Окружающая тишина была обманчива. Эдем прислушивался. Дом был наполнен разнообразными звуками: кто-то стучал молотком, кто-то заливисто смеялся, а кто-то менторским тоном передавал чужой опыт. Дом жил.
Собственно, Эдем мог и не заходить — он знал, что увидит в холле: кафельный пол, кадки с деревцами, фотографии на стенах, вахтера с кроссвордами. Но он все же потянул на себя стеклянную дверь.
Все было на своем месте — и изразцы, и кадки, и фотографии. Охранника за тумбой не было, но неслышно работавший телевизор свидетельствовал — он вернется с минуты на минуту. Сквозь щель под дверью ближайшего кабинета проникал монотонный монолог учителя.
Чтобы не попадаться охраннику на глаза, Эдем повернул на лестницу и поднялся на второй этаж. Здесь было тише. Окна выходили на сосновый лес.
Эдем прогуливался по запутанным коридорам чужого детдома, но будто видел себя здесь — три десятилетия назад. Вот он скользит по вытертому линолеуму, представляя, что он — на ледовой арене. Вот бежит наперегонки от одного конца коридора к другому, и путь этот так долог, что успеваешь проголодаться. Вот он прячется в нише стены от старшего мальчишки.
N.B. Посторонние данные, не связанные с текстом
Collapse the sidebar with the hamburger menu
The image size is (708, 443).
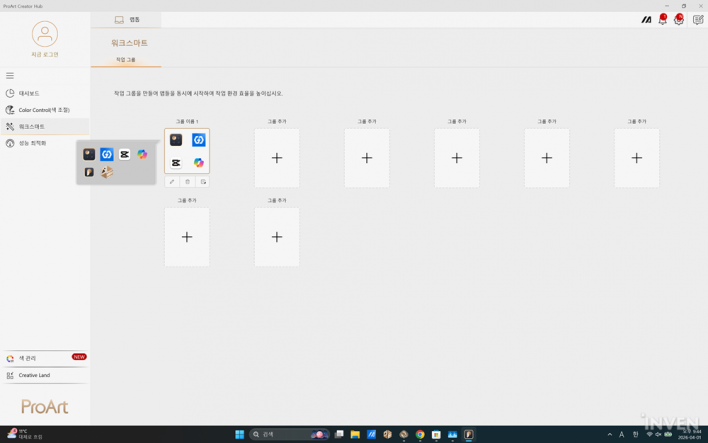10,76
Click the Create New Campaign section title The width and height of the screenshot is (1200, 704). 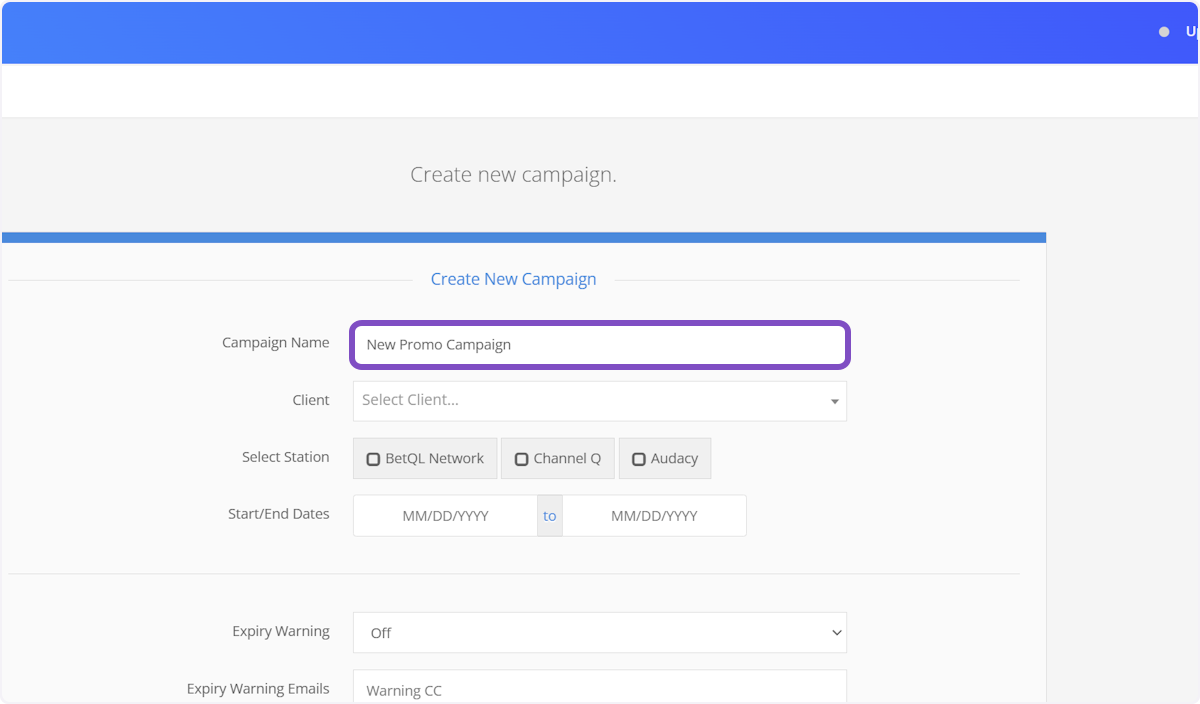[513, 279]
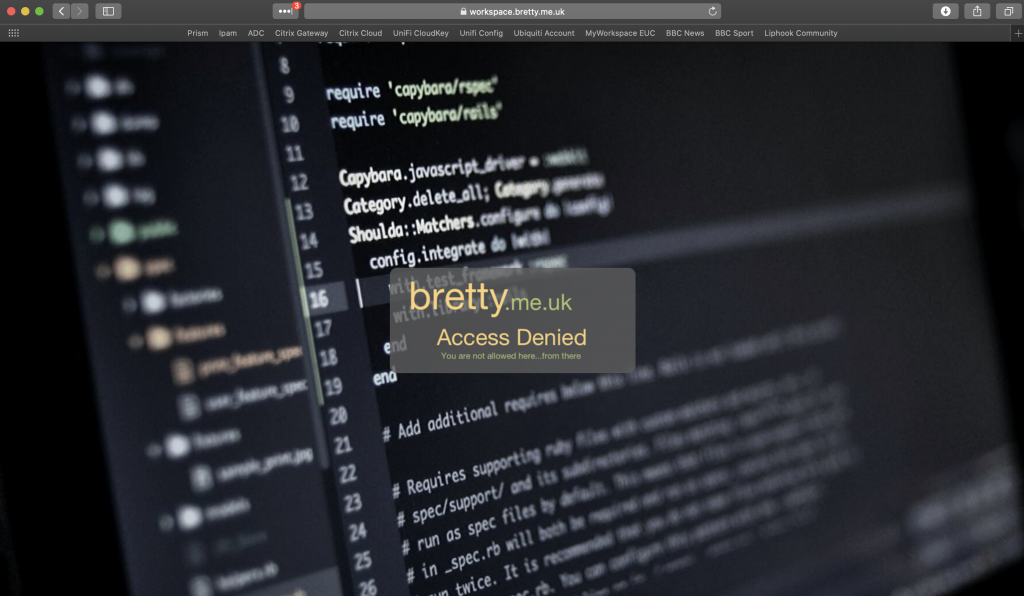Reload the page using the refresh icon
The image size is (1024, 596).
point(712,11)
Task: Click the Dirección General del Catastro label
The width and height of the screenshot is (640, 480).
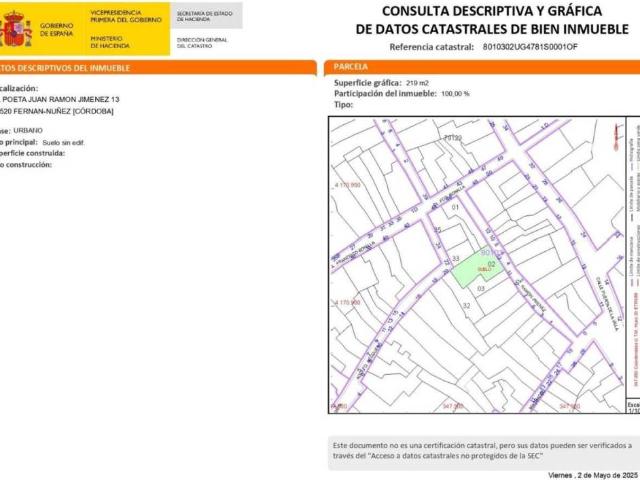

Вот оставляет карандашом на зеленой стене тайные знаки для друга. Может, несчастливым то время кажется ему только сейчас, думал Эдем, ведь если были бега наперегонки и тайные знаки, то, наверное, случались тогда и хорошие дни.
Он свернул за очередной угол и наткнулся на мальчишку, который, присев на корточки, что-то искал под рядом табуретов. К одному из них была привлечена гитара для весенних песен. Так вот он — друг Инары, для которого они выбирали подарок! Эдему стало интересно. Было в этом мальчишке нечто, чем он отличался от других.
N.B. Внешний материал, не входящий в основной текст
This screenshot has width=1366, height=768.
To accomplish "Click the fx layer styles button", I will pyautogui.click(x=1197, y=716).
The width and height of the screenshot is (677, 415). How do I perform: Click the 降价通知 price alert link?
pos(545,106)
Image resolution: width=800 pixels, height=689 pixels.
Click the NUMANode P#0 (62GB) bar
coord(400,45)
Мальчик зажмурился, доставая нужную ему вещь из щели, и наконец выпрямился с маленьким стальным шариком в руке.
— Крепкий, ничего себе, — сказал он, вытаращившись на Эдема, и шарик снова стукнул по полу, но на этот раз был молниеносно прижат балеткой.
Не отрывая взгляда от гостя, паренек поднял шарик.
— Я Зуб, — он протянул руку — смелости ему хватало. — Но взрослые зовут Орестом.
Эдем пожал ладошку.
— А почему Зуб?
— Вот всем интересно, и ни одна собака не спросит, а чего меня назвали Орестом. Могу зубом разгрызть банку от когда, ясно? Вот даже руку из-за этого ранил, — он продемонстрировал запястье со шрамом.